- [READING TEXT]:
+++

What could happen in that case?
Well, let's say there's a bad actor out here and there are many of them out here.
And let's say they come along and say, nobody really locked this thing down.
I can see this thing.
So I'm going to go over here and pull some information out of that.
And if that happened to have anything sensitive, like maybe your customer database,
you're going to run an application or an inference against the model,
and then ask it questions about your customers.
Then maybe you're using this as a data source that you would complement all of that with.
Now, all of a sudden, that information has been exfiltrated.
And that would be a big security exposure.
So there's one example.
How about another example?
Let's say it involves access control.
So we've got over here, Bob, in accounting.
And Bob's a good guy,
and we want him to be able to access a particular app
that then is going to pull information from this system and give him back what he wants.
What we don't want, Bob in accounting having access to is the actual model itself
to the RAG data source or to the training data.
That would be a big problem.

+++

- [ENTRIES SUPPLIED]:
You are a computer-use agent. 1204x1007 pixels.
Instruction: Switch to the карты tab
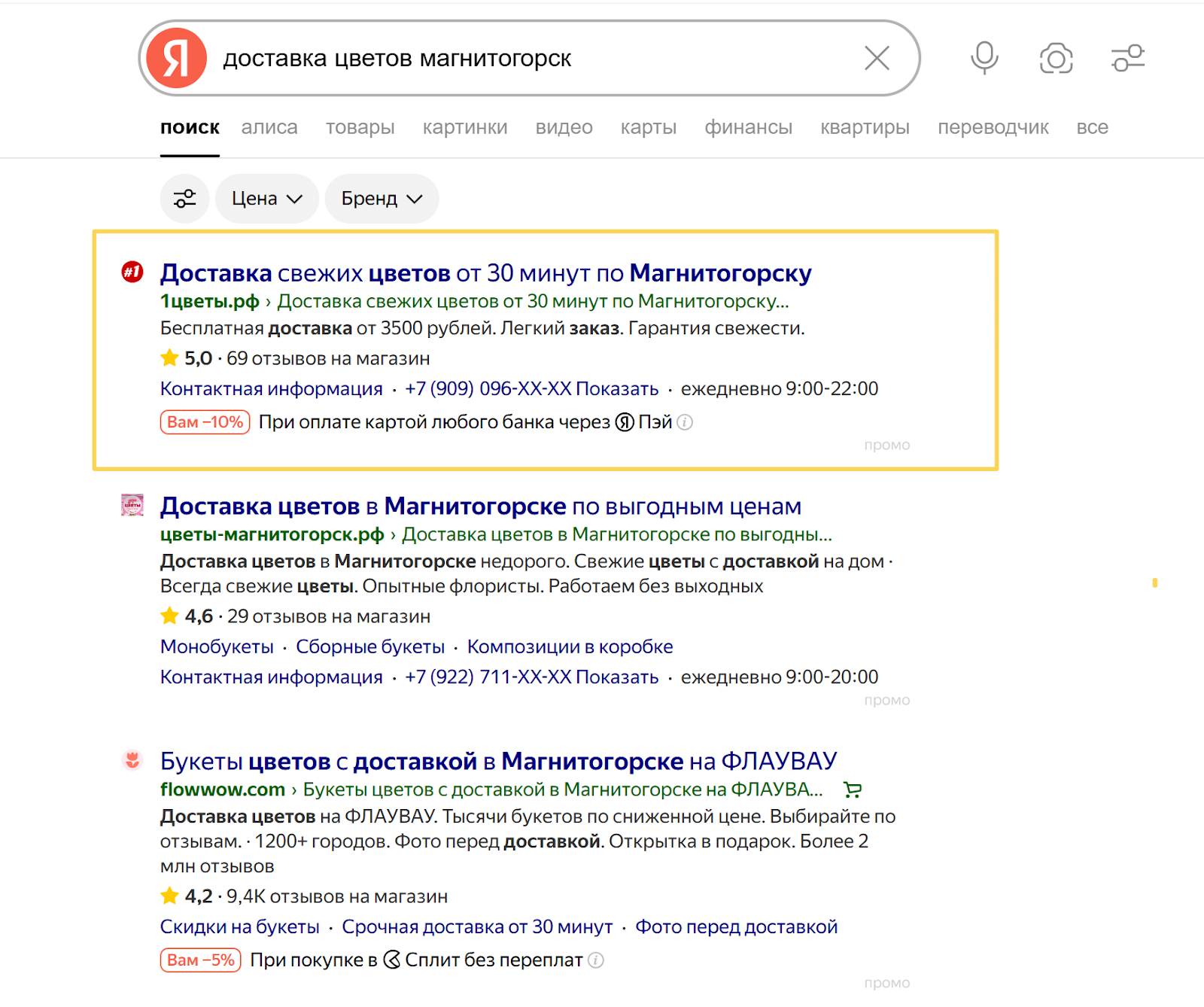coord(648,127)
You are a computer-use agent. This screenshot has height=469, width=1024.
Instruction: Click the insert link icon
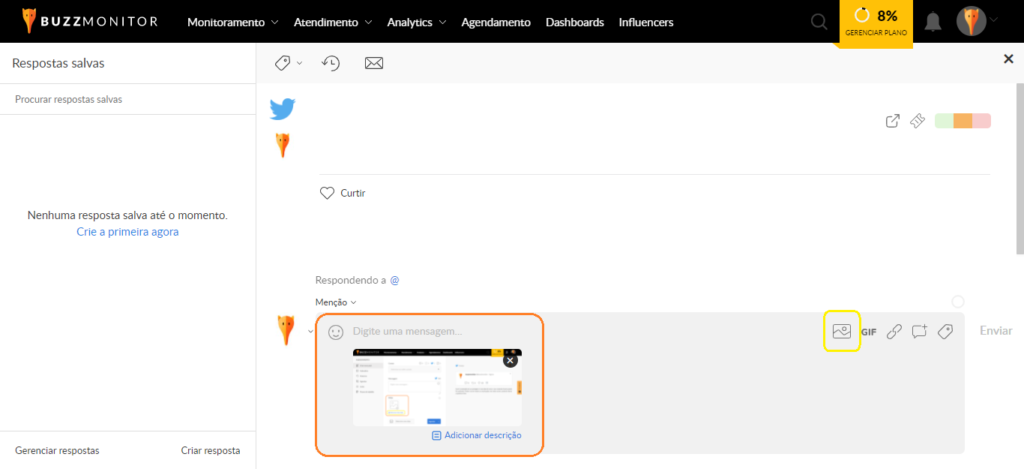(894, 332)
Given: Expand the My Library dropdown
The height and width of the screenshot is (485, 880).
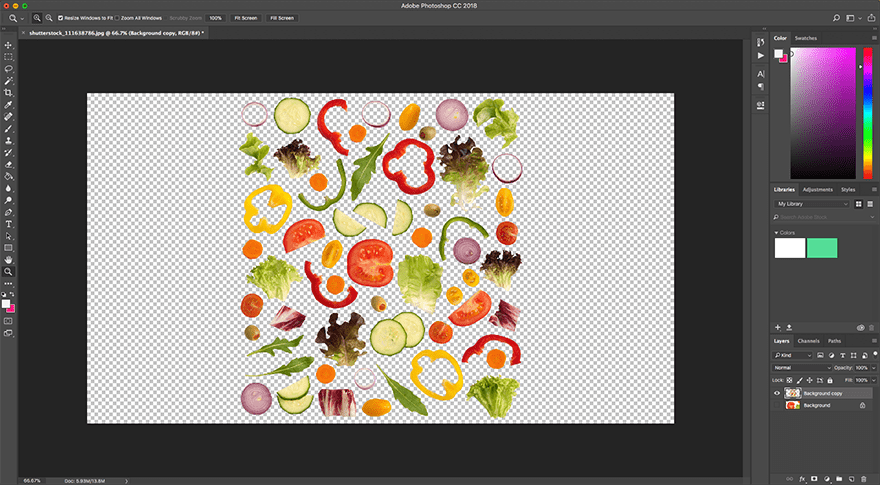Looking at the screenshot, I should 812,203.
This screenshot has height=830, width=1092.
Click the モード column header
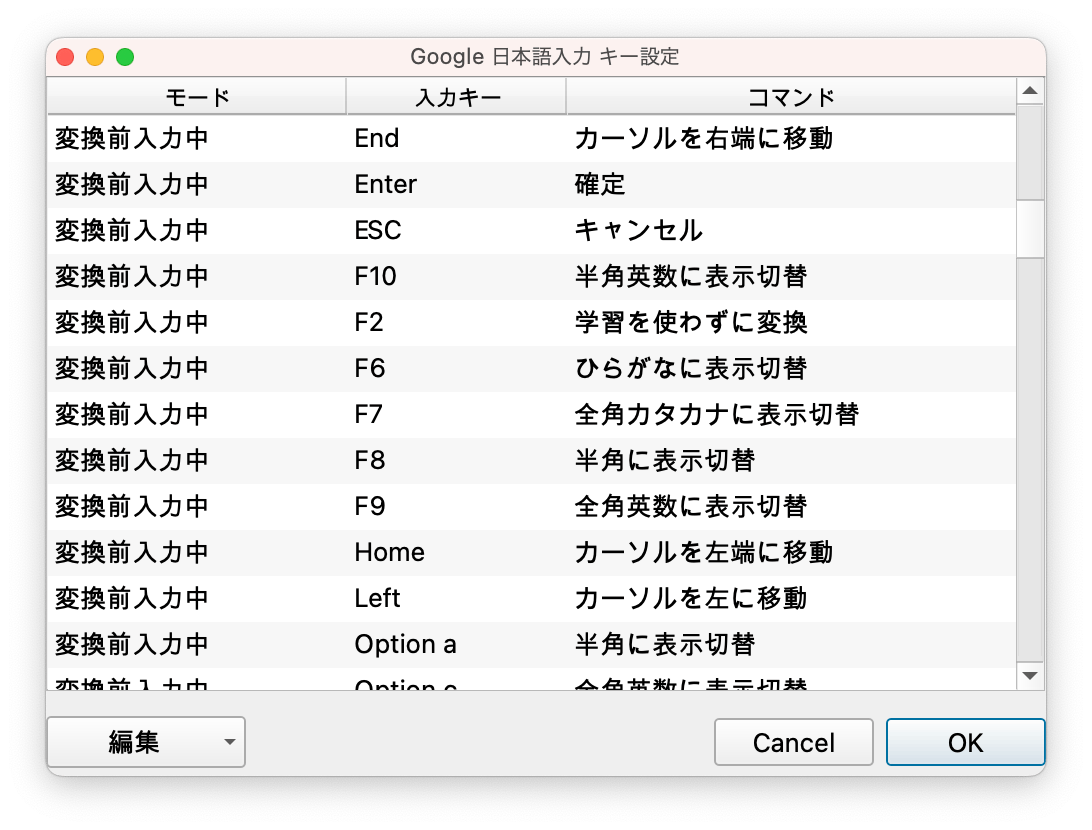click(x=197, y=96)
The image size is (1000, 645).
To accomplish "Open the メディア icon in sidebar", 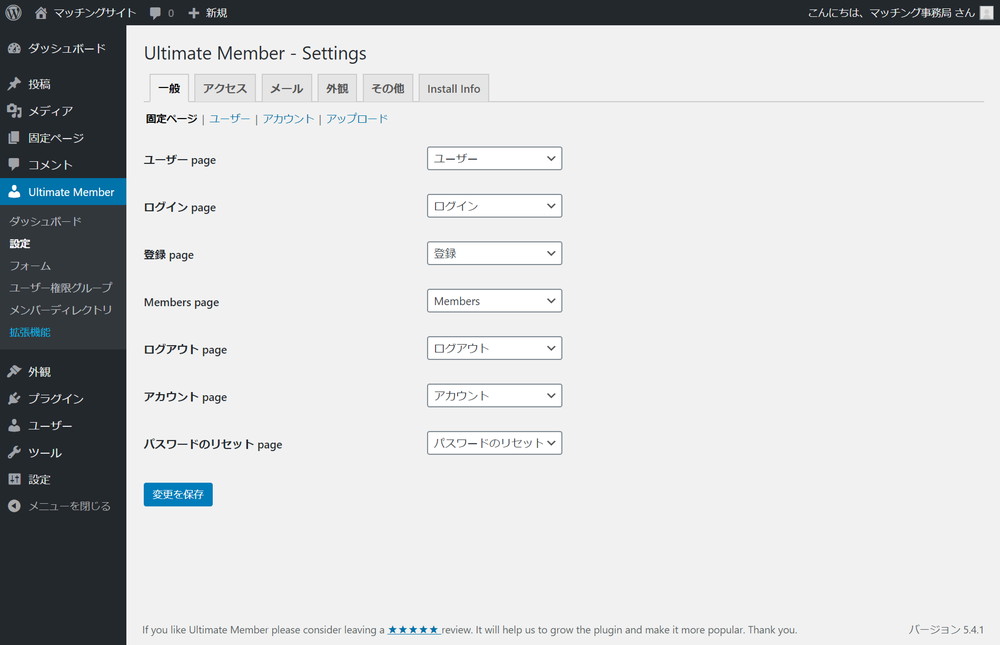I will [14, 111].
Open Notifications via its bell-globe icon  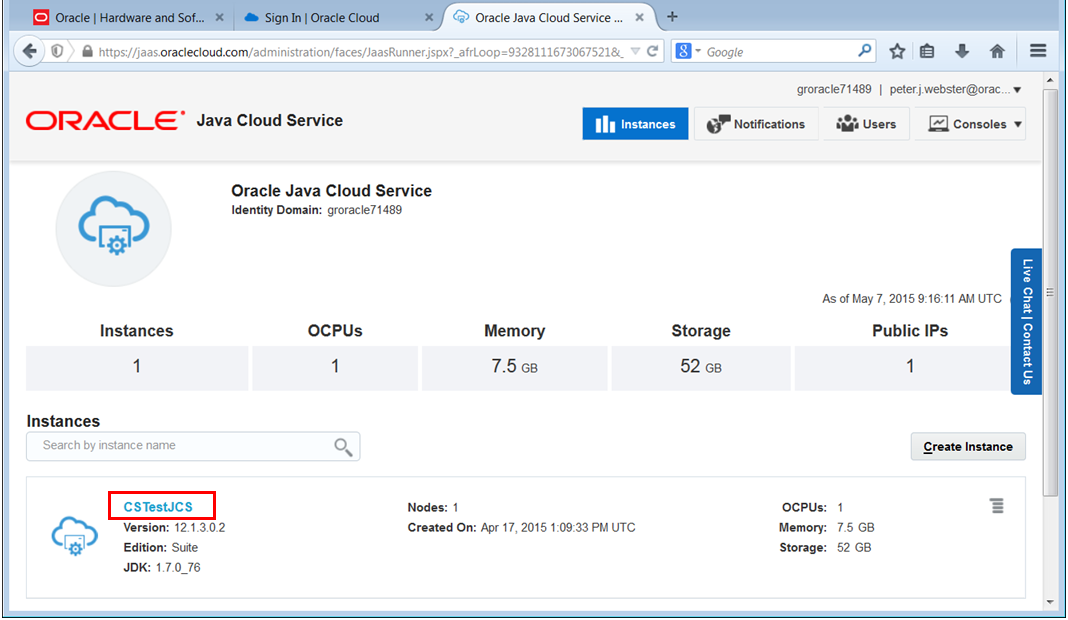pyautogui.click(x=718, y=124)
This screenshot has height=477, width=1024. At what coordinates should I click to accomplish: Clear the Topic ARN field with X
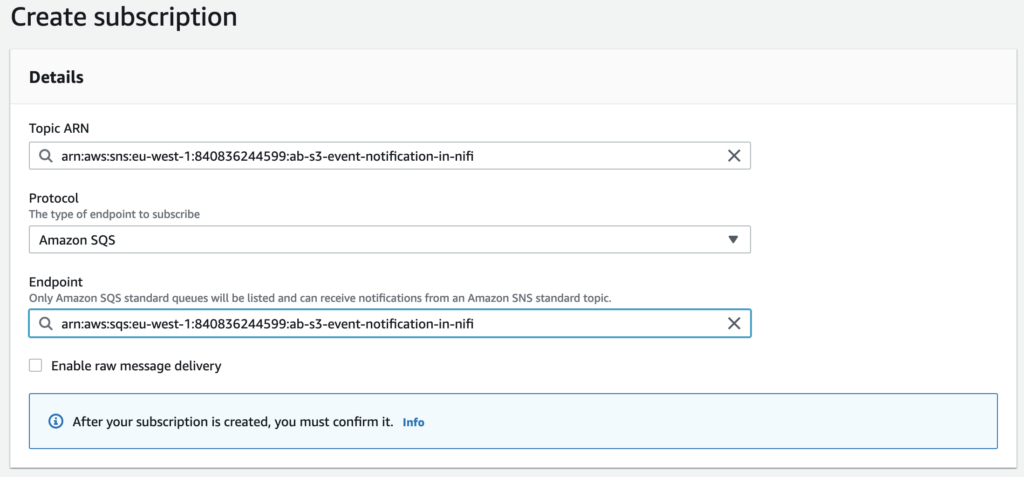(733, 156)
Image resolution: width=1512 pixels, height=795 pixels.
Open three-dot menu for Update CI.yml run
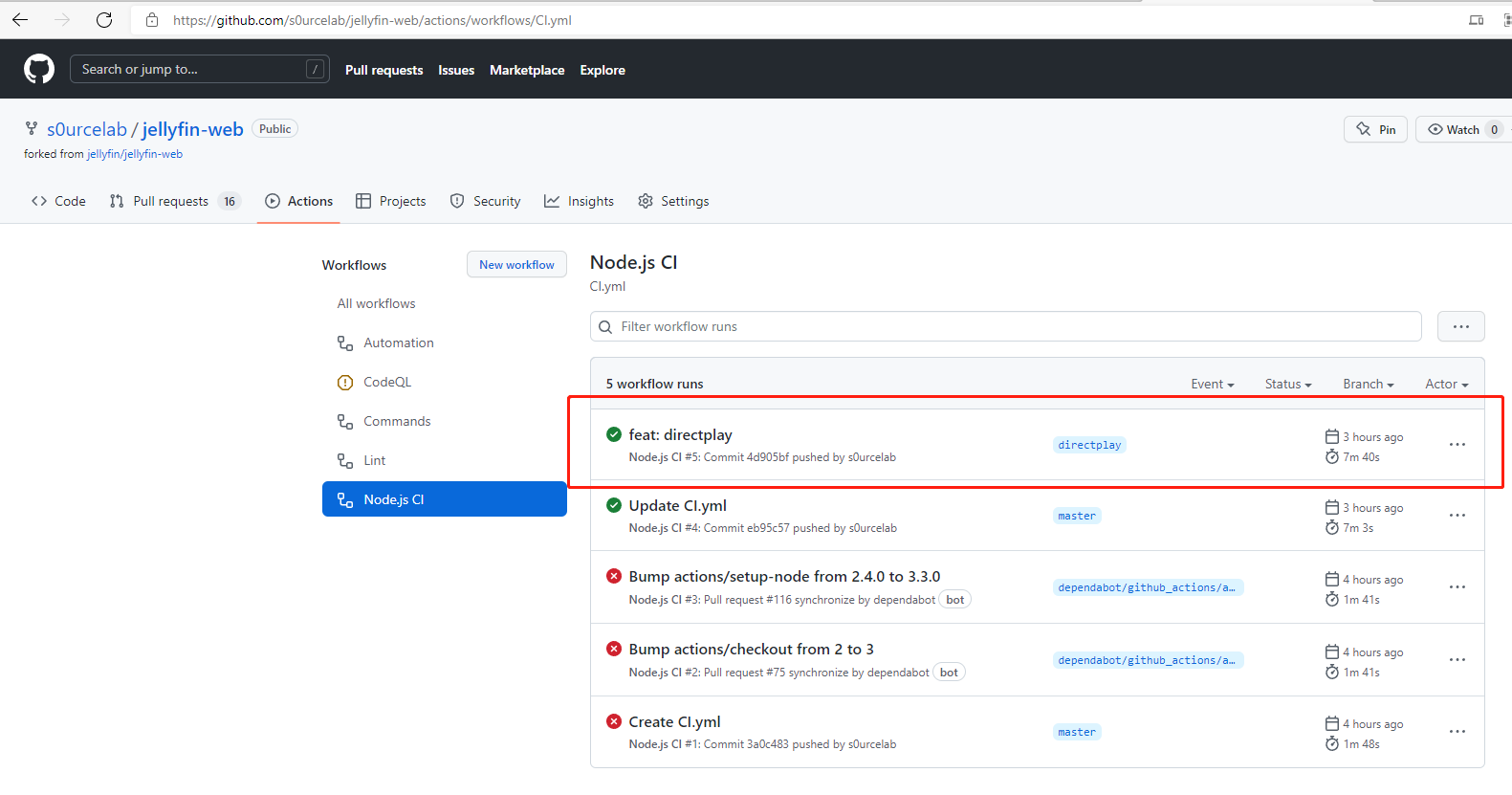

+++

- [WORK REQUIRED]:
Please copy out the full text above on data exfiltration and access control, word for word.

- [WORKED SOLUTION]:
What could happen in that case?
Well, let's say there's a bad actor out here and there are many of them out here.
And let's say they come along and say, nobody really locked this thing down.
I can see this thing.
So I'm going to go over here and pull some information out of that.
And if that happened to have anything sensitive, like maybe your customer database,
you're going to run an application or an inference against the model,
and then ask it questions about your customers.
Then maybe you're using this as a data source that you would complement all of that with.
Now, all of a sudden, that information has been exfiltrated.
And that would be a big security exposure.
So there's one example.
How about another example?
Let's say it involves access control.
So we've got over here, Bob, in accounting.
And Bob's a good guy,
and we want him to be able to access a particular app
that then is going to pull information from this system and give him back what he wants.
What we don't want, Bob in accounting having access to is the actual model itself
to the RAG data source or to the training data.
That would be a big problem.